Since system power is usually applied between VDD and VSS,
the user can connect the Interrupt Source (pin 11) to VSS. This
allows the Interrupt Output to turn on only while system powers
applied and will not be pulled to VSS during standby operation.
If interrupts are required only during standby operation, then
the interrupt source pin should be connected to the battery’s
negative side (VBACKUP). In this configuration, for example, the
interrupt could be used to turn on power for a cold boot.
Power Down Detector
The ICM7170 contains an on-chip power down detector that
eliminates the need for external components to support the
battery-backup switchover function, as shown in Figure 6.
Whenever the voltage from the VSS pin to the VBACKUP pin is
less than approximately 1.0V (the VTH of the N-channel
MOSFET), the data bus I/O buffers in the ICM7170 are
automatically disabled and the chip cannot be read or written
to. This prevents random data from the microprocessor being
written to the clock registers as the power supply is going down.

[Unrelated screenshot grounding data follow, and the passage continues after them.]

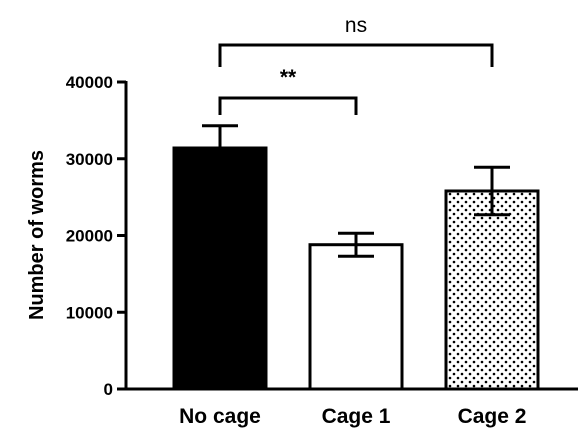  Describe the element at coordinates (492, 416) in the screenshot. I see `x-tick-label: Cage 2` at that location.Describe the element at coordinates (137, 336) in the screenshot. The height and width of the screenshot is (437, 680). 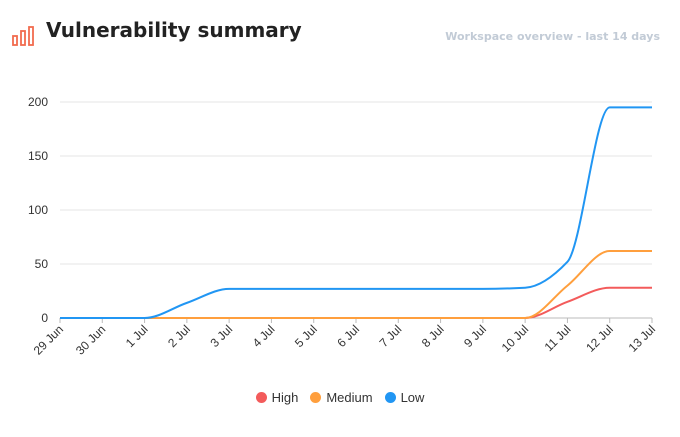
I see `x-tick-label: 1 Jul` at that location.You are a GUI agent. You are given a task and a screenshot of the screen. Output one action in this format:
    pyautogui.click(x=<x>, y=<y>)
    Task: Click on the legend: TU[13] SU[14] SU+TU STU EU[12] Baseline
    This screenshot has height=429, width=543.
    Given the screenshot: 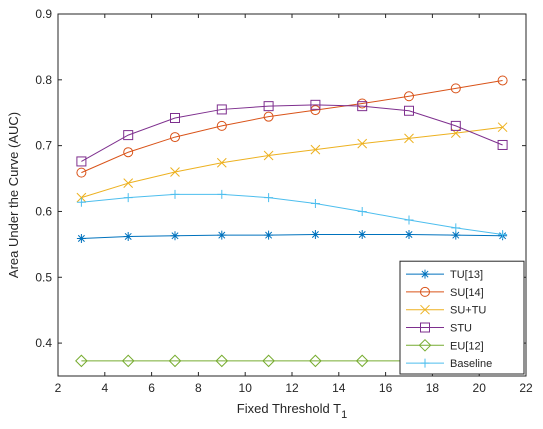 What is the action you would take?
    pyautogui.click(x=462, y=318)
    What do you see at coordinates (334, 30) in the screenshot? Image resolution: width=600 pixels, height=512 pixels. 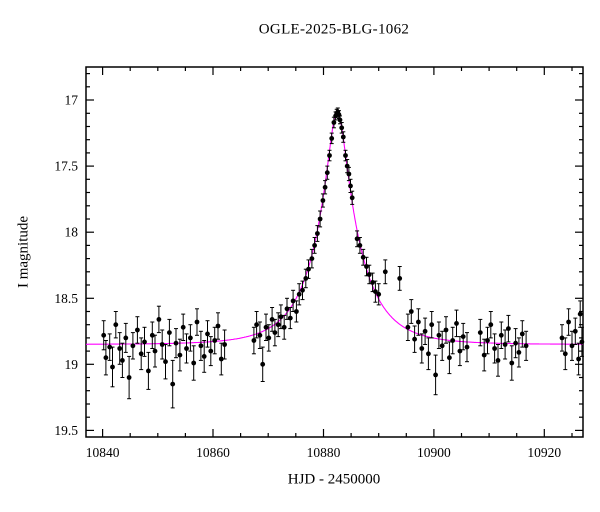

Actual switchover to battery operation occurs when the voltage
on the VBACKUP pin is within ±50mV of VSS. This switchover
uncertainty is due to the offset voltage of the CMOS
comparator that is used to sense the battery voltage. During
battery backup, device operation is limited to timekeeping and
interrupt generation only, thus achieving micro- power current
drain. If an external battery-backup switch-over circuit is being
used with the ICM7170, or if standby battery operation is not
required, the VBACKUP pin should be pulled up to VDD through
a 2K resistor.
Time Synchronization
Time synchronization is achieved through bit D3 of the
Command Register, which is used to enable or disable the
100Hz clock from the counters. A logic “1” allows the counters
to function and a logic “0” disables the counters. To accurately
set the time, a logic “0” should be written into D3 and then the
desired times entered into the appropriate counters. The clock
is then started at the proper time by writing a logic “1” into D3 of
the Command Register.
Latched Data
To prevent ambiguity while the processor is gathering data from
the registers, the ICM7170 incorporates data latches and a
transparent transition delay circuit.
By accessing the 100ths of seconds counter an internal
store signal is generated and data from all the counters is
transferred into a 36-bit latch. A transition delay circuit will
delay a 100Hz transition during a READ cycle. The data
stored by the latches is then available for further processing
until the 100ths of seconds counter is read again. If a RD
signal is wider than 0.01s, 100Hz counts will be ignored.
Control Lines
The RD, WR, and CS signals are active low inputs. Data is
placed on the bus from counters or registers when RD is a
logic “0”. Data is transferred to counters or registers when
WR is a logic “0”. RD and WR must be accompanied by a
12-13